### WHAT IS BEING ASKED
Everything from the line containing "Filter (23, 164)" through the last line of the material must be restated word for word, and only that.

_ _ _ _ _ _ _

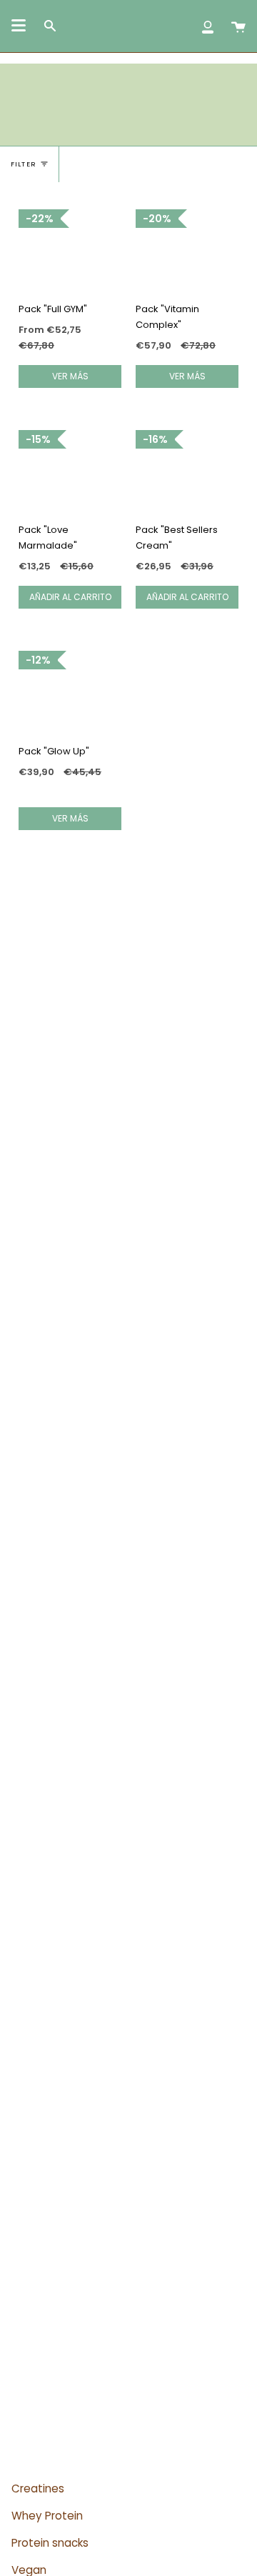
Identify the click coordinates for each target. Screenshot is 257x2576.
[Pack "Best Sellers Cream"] (187, 470)
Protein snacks (50, 2542)
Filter (23, 164)
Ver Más (70, 376)
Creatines (37, 2488)
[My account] (207, 26)
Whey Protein (47, 2515)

_ _ _ _ _ _ _

### WRITTEN ANSWER
Filter (23, 164)
Ver Más (70, 376)
Creatines (37, 2488)
[My account] (207, 26)
Whey Protein (47, 2515)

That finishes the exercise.